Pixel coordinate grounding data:
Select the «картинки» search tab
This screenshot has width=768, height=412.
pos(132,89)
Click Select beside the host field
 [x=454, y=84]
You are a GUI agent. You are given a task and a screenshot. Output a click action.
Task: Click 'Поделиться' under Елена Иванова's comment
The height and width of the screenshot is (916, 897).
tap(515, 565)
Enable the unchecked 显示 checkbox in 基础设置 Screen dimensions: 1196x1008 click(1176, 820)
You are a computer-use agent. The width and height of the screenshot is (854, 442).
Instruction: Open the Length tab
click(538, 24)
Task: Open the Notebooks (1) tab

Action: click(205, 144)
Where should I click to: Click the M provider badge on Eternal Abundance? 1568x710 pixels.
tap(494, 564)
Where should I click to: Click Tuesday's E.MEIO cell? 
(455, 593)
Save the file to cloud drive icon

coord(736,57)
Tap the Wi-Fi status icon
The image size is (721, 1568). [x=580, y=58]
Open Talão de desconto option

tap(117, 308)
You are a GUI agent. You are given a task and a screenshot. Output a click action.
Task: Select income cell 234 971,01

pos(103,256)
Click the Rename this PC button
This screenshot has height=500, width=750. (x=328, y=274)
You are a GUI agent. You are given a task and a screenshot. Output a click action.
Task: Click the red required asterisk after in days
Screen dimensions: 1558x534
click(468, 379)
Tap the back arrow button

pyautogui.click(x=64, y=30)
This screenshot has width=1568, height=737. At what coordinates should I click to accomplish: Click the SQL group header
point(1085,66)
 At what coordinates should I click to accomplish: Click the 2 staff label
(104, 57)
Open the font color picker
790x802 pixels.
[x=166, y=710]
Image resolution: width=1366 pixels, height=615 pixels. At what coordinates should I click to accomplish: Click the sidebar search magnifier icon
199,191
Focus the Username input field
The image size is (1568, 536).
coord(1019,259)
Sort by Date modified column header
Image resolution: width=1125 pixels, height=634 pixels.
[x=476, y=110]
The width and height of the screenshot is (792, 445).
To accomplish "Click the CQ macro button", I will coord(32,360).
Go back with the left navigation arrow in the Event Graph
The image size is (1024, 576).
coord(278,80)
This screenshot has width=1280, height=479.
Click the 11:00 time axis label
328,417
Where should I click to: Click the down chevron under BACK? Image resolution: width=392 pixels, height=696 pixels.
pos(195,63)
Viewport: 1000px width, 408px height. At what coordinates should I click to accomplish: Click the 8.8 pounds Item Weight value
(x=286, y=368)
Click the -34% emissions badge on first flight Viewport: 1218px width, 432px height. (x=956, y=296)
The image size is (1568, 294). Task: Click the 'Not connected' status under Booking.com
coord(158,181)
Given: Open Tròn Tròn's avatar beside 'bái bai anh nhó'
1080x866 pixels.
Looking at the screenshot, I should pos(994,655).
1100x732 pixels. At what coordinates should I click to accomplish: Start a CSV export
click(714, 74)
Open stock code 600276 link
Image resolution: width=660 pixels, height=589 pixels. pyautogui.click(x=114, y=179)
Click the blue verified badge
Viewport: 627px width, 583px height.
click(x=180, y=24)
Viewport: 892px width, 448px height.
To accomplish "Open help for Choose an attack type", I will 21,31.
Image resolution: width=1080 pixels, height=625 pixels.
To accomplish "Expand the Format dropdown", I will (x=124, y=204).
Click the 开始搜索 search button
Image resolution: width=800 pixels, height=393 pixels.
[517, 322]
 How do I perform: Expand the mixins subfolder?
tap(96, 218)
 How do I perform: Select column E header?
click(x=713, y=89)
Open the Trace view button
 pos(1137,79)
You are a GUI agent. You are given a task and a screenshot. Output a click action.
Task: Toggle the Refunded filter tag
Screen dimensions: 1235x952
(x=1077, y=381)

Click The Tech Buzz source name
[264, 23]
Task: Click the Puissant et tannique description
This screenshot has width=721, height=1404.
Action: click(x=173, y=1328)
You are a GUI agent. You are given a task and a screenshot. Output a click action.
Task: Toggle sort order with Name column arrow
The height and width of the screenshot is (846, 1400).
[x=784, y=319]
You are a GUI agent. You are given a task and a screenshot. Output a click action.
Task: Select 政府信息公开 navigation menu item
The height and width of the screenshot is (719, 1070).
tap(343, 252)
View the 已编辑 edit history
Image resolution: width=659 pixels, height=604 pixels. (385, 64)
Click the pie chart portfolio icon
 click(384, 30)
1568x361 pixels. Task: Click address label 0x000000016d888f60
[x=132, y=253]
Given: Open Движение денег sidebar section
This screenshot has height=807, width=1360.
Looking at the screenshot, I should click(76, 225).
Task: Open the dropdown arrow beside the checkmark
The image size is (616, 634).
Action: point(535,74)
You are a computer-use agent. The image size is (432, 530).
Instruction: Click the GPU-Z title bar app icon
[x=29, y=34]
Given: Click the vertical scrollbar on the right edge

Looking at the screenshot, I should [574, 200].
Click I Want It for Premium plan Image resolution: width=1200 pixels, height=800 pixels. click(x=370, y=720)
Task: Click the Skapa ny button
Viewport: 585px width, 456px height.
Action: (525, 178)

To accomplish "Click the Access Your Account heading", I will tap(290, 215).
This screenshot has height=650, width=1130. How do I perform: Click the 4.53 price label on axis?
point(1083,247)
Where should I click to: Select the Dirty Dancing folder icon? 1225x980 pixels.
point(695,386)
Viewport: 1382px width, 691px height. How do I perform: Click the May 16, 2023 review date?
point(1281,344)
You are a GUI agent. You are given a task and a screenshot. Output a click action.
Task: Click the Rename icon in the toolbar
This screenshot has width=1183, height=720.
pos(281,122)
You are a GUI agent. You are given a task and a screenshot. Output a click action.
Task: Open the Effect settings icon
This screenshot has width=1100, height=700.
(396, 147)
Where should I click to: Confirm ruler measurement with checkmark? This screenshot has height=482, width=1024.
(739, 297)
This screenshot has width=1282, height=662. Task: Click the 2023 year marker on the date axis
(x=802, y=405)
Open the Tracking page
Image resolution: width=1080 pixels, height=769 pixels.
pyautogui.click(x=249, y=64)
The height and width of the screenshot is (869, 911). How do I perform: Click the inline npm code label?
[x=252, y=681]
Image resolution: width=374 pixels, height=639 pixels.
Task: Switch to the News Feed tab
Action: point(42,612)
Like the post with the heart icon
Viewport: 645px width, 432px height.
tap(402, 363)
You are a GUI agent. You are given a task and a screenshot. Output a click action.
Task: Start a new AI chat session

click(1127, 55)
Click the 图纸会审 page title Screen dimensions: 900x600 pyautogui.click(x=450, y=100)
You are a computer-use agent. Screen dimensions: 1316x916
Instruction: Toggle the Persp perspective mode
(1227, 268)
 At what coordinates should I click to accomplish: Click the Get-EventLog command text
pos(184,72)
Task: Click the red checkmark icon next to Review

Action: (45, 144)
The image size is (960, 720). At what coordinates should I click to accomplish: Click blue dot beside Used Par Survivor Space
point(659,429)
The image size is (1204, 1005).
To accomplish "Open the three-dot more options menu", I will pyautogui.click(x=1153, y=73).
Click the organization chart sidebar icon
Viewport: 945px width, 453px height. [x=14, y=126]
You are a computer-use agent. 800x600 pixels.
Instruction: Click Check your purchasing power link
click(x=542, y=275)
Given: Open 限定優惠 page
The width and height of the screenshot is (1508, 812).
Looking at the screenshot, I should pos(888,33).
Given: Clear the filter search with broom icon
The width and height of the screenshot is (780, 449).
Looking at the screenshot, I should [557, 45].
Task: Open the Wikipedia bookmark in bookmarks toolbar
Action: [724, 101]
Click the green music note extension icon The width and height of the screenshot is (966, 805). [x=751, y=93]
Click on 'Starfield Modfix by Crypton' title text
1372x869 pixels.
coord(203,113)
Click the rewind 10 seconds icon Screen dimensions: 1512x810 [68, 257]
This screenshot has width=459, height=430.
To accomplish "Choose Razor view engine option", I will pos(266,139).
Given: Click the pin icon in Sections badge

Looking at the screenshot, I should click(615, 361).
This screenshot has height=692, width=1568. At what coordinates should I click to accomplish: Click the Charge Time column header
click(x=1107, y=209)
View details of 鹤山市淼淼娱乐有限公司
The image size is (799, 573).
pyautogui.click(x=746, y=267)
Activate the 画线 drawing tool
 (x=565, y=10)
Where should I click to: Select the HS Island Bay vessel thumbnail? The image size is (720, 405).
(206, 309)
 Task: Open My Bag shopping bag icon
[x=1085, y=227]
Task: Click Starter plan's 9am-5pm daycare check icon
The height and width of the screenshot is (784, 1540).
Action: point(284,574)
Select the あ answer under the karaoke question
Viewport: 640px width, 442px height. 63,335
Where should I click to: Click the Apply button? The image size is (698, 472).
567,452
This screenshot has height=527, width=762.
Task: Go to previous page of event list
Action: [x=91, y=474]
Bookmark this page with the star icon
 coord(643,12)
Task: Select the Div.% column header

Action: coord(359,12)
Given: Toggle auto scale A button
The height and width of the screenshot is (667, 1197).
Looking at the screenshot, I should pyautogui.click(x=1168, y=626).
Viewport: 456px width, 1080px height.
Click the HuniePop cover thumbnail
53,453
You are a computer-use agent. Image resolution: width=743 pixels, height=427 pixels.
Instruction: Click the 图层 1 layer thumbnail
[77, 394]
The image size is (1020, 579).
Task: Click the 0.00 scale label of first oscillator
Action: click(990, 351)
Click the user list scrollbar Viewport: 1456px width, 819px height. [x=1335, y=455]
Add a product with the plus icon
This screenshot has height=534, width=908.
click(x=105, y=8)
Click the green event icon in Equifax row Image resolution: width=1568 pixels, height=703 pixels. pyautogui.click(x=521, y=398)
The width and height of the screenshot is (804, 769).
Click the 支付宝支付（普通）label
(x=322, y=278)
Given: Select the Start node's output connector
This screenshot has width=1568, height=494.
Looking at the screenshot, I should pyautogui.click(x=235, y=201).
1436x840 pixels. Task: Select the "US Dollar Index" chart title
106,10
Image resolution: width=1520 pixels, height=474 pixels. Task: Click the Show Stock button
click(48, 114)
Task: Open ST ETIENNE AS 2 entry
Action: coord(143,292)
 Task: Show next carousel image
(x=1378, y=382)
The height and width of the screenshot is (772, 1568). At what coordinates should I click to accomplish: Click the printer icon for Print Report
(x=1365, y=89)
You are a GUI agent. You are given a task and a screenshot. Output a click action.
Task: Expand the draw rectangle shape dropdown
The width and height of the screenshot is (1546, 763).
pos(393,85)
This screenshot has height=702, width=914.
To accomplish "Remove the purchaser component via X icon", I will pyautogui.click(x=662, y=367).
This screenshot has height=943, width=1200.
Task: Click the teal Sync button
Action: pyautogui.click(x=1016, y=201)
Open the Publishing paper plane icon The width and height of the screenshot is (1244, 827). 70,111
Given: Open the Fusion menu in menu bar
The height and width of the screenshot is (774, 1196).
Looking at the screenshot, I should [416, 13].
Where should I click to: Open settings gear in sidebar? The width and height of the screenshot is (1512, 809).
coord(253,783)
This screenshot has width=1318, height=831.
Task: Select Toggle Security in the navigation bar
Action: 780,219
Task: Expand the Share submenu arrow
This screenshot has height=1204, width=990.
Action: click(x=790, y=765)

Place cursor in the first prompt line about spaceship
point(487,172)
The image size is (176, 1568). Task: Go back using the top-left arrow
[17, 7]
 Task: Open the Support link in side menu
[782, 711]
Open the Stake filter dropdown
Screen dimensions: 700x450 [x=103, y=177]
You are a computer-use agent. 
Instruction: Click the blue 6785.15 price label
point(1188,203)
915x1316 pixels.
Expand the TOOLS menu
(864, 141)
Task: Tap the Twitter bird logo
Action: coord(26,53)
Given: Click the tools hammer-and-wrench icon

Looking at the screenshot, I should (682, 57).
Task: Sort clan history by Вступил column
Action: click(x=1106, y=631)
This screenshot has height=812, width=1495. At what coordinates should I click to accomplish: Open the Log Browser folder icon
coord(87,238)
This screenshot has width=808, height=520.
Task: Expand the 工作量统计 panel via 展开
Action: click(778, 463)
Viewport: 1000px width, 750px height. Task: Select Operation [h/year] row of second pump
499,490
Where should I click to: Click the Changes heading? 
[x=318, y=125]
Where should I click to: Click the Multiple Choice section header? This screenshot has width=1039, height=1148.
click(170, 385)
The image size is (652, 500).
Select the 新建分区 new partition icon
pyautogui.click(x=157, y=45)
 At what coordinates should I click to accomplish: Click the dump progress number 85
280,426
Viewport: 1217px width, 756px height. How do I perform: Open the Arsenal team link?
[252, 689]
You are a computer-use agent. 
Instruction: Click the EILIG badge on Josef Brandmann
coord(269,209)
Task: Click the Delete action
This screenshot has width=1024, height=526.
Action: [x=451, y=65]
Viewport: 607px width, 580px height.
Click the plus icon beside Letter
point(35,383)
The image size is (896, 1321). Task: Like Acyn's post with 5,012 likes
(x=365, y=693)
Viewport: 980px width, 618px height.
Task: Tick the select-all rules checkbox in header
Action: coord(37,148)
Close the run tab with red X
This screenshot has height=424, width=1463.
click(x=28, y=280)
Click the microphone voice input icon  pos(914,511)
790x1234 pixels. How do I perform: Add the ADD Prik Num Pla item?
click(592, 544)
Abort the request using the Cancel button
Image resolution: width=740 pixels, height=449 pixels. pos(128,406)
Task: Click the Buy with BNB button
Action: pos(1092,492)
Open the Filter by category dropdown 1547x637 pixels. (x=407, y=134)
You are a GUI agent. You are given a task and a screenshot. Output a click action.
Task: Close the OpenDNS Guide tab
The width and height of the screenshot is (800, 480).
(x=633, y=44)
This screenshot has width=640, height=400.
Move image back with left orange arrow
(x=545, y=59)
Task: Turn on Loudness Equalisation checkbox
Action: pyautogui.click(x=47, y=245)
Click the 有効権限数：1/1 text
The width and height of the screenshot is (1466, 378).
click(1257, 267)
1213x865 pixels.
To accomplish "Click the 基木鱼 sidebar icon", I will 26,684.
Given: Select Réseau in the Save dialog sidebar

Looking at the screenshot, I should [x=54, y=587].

• _WORK INSTRUCTION_:
Going through the data above, return each line with the word "green".

• _ANSWER TO THE PROBLEM_:
Click the green music note extension icon The width and height of the screenshot is (966, 805). [x=751, y=93]
Click the green event icon in Equifax row Image resolution: width=1568 pixels, height=703 pixels. pyautogui.click(x=521, y=398)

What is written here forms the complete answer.